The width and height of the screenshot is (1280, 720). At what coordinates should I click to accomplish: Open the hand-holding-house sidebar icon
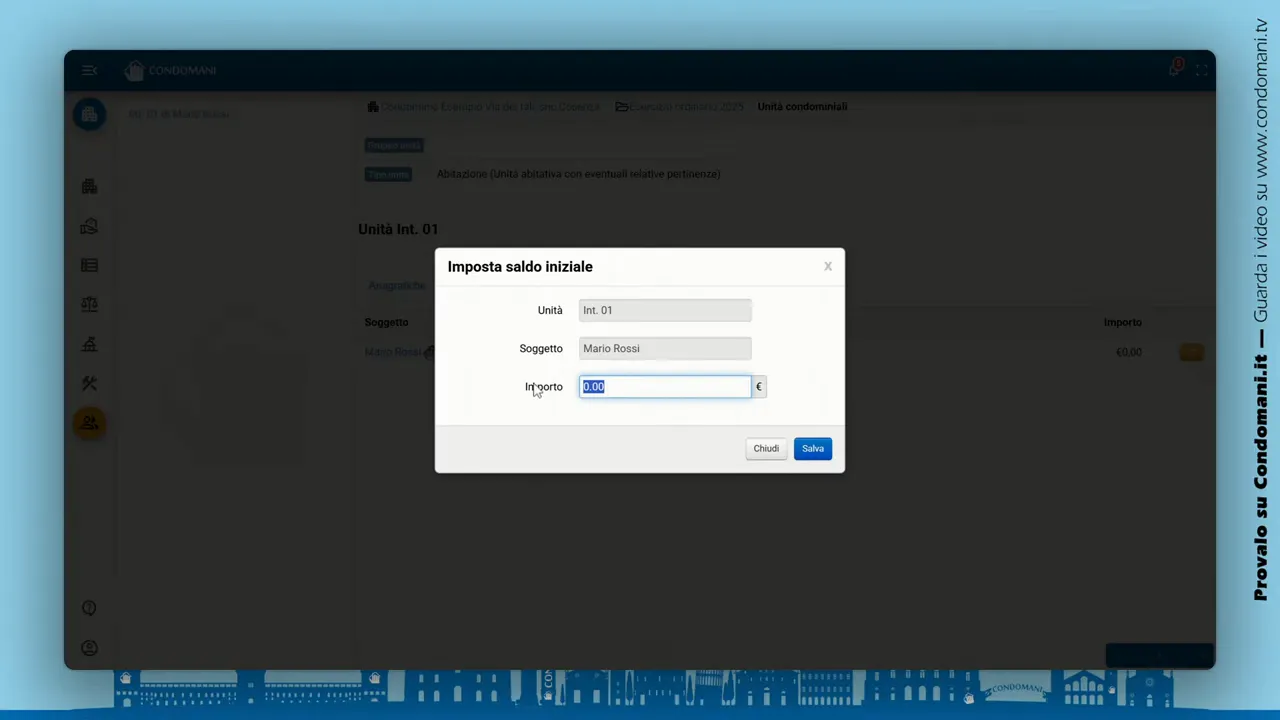coord(89,227)
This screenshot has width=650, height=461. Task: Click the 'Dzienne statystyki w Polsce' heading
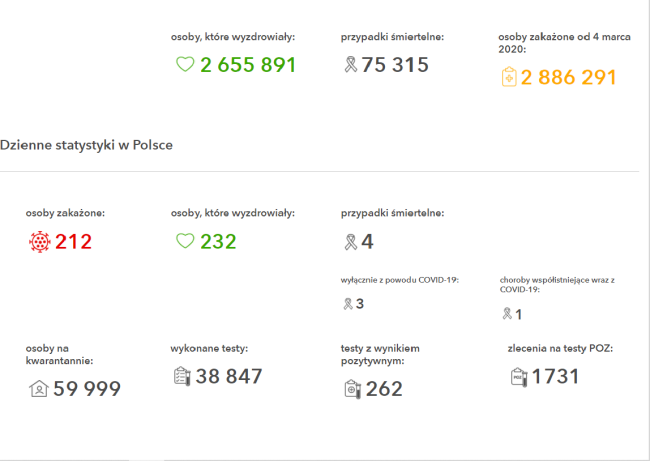87,145
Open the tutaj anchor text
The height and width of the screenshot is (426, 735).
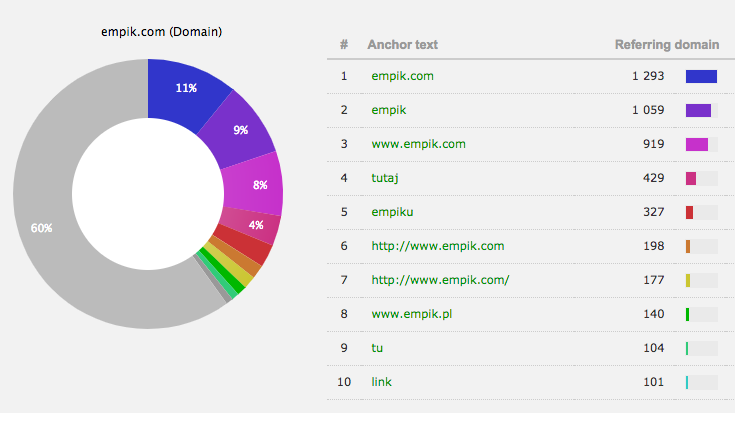tap(387, 178)
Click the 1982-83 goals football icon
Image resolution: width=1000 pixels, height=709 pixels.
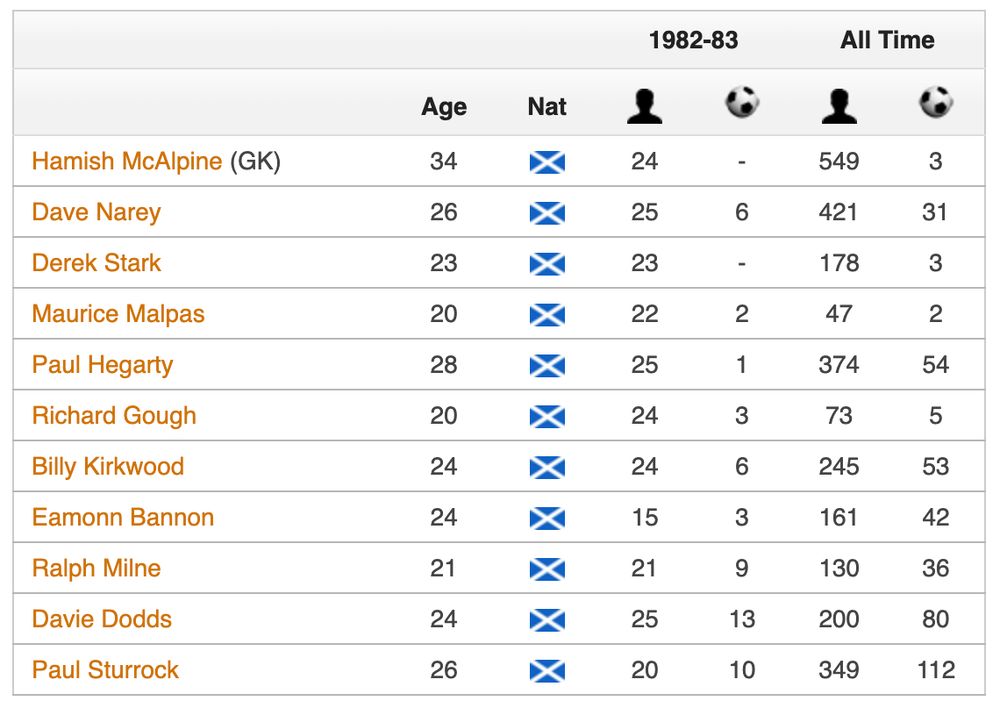pos(742,102)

▶ _REQUIREMENT_:
Every record must be copied exactly, with the pictures left out.

▶ _SOLUTION FOR THIS TASK_:
The width and height of the screenshot is (1280, 720). At what coordinates should I click to accomplish: Open the hand-holding-house sidebar icon
coord(89,227)
This screenshot has width=650, height=461. Task: Click the 'Dzienne statystyki w Polsce' heading
87,145
Open the tutaj anchor text
The height and width of the screenshot is (426, 735).
tap(387, 178)
Click the 1982-83 goals football icon
Image resolution: width=1000 pixels, height=709 pixels.
pos(742,102)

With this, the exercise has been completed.